Загнала свои чувства поглубже и через полтора года вышла замуж за Егора: мне почему-то очень хотелось сделать его счастливым. Может, кто-то скажет, что это неправильно, но мне просто необходимо была сила дяди Миши, и я не смогла от нее отказаться, а, выйдя замуж за его сына, смогла остаться рядом.
Егор, кстати, был безмерно счастлив, а я, в свою очередь, делала для этого все и честно выполняла свой долг, да и в постели у нас была феерия. Я, как оказалась, стала адреналиновой наркоманкой. Только щекоча себе нервы и ходя по краю, могла чувствовать себя живой, ну и еще то же самое я получала от секса.
Через два года забеременела и родила дочку, назвав ее в честь сестры Полиной, хотя даже она не вернула мне желание жить, просто отвлекала. Наверное, я стала циником: сложно после того, через что прошла, остаться нормальным полноценным человеком, а после того, что мне довелось видеть — сохранить невинность (и я не про тело). Егор, кстати, был приятно удивлен, что он у меня первый мужчина, но не мог понять, что невинность тела — ничто, а вот извращенная, потерянная душа — много страшнее. Боль телесная со временем пройдет, а тьма в душе будет только расти.
Ну, а потом, когда дочке исполнилось три, я умерла и попала в тело того, кого презирала и ненавидела, но, как оказалось, не за то, что в моих глазах Гарри был мямлей и придурком, которого все имели, а за то, что, живя в одинаковых условиях со мной, он сумел сохранить свое чистое сердце и душу, в то время как я свою потеряла. Но в этом даже себе никогда не признаюсь.

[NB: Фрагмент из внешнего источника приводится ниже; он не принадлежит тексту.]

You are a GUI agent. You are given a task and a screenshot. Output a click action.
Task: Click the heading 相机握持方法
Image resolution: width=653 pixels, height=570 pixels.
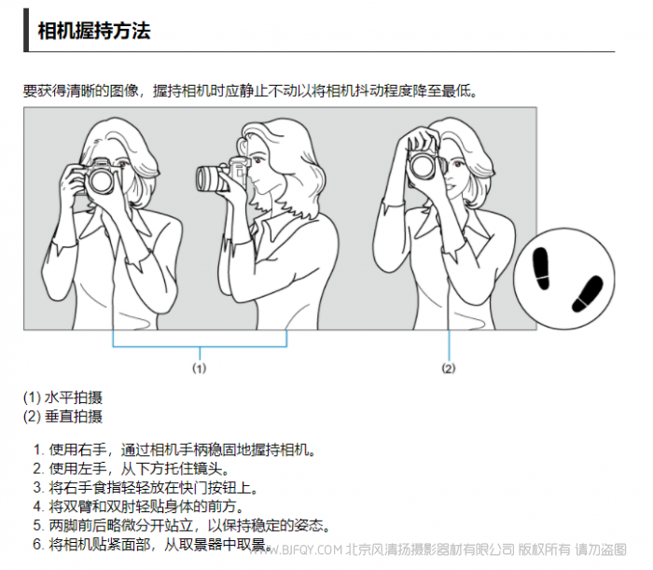pyautogui.click(x=94, y=31)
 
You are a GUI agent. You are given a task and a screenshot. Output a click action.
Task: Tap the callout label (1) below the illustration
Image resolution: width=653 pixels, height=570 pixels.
pyautogui.click(x=199, y=368)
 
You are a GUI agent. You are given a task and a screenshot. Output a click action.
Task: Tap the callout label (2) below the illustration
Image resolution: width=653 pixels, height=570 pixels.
pyautogui.click(x=449, y=368)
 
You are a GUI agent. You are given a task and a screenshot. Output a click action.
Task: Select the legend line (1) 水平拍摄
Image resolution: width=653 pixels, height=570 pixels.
pyautogui.click(x=63, y=397)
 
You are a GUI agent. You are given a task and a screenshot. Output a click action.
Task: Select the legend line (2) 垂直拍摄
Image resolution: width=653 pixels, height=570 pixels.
pyautogui.click(x=63, y=416)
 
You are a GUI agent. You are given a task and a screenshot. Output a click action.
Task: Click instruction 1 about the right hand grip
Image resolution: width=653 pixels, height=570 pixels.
pyautogui.click(x=175, y=450)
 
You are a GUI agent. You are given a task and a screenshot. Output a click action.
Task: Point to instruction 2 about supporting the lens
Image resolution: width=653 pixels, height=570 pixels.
pyautogui.click(x=132, y=469)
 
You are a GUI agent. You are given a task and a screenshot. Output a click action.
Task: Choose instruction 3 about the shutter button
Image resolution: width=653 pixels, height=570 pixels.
pyautogui.click(x=146, y=488)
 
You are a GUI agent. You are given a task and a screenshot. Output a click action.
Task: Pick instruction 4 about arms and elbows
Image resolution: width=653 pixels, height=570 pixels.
pyautogui.click(x=139, y=507)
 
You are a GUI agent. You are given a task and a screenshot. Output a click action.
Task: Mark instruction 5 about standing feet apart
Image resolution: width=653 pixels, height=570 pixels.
pyautogui.click(x=182, y=525)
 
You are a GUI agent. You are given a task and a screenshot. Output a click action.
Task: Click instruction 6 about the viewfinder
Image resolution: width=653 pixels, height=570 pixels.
pyautogui.click(x=153, y=544)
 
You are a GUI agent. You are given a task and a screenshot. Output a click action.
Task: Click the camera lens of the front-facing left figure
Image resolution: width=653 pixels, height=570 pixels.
pyautogui.click(x=101, y=181)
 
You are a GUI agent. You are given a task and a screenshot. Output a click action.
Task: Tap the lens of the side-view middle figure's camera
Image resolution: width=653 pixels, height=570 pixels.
pyautogui.click(x=207, y=179)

Девятое августа перевернуло мою жизнь. Вообще заметила, что все страшное и значимое в моей жизни происходит девятого числа. Дадли и его компания, как всегда, развлекались на каникулах и наткнулись на Гарри. Девочка ждать не стала и сразу рванула прочь, а пацаны погнались за ней. Может быть, все обошлось бы парой щелбанов и поджопником, да только Гарри от страха спонтанно аппарировала на крышу школы, откуда и сорвалась вниз, упав на задний двор. От удара обеих выбросило из тела, и мы оказались в странном месте из тумана, принявшего вскоре вид вокзала. Дамблдора там, понятно, не наблюдалось, зато едва успели мы с Гарри познакомится, как подъехал поезд, словно из фильма про Пуаро, из которого резво выскочили красивая рыжеволосая женщина и мужик с шухером на голове и дебильной полуулыбкой. Потом начались песни-пляски, охи-вздохи вокруг Гарри. Я не стала тянуть, а направилась в вагон и села у окна, ожидая отправления. Неожиданно ко мне заскочили Поттеры и, громко крича наперебой, стали меня дергать к выходу.
— Вы чего, обалдели, — сопротивлялась я, — тут полно свободных купе, найдите себе другое, придурки.
В ответ Поттеры удвоили усилия и в четыре руки все же вытолкали меня из моего купе, после чего свара продолжилась на перроне. Из их воплей вычленила, что свободное место в купе только одно, и вернуться в тело придется мне.
— Почему это мне, — возмутилась. — Сами все просрали, а разгребать меня оставляете. Пусть вон папаша идет, все хоть польза будет.
— Я не могу, — истерично взвизгнул он, — это женское тело, а я мужчина.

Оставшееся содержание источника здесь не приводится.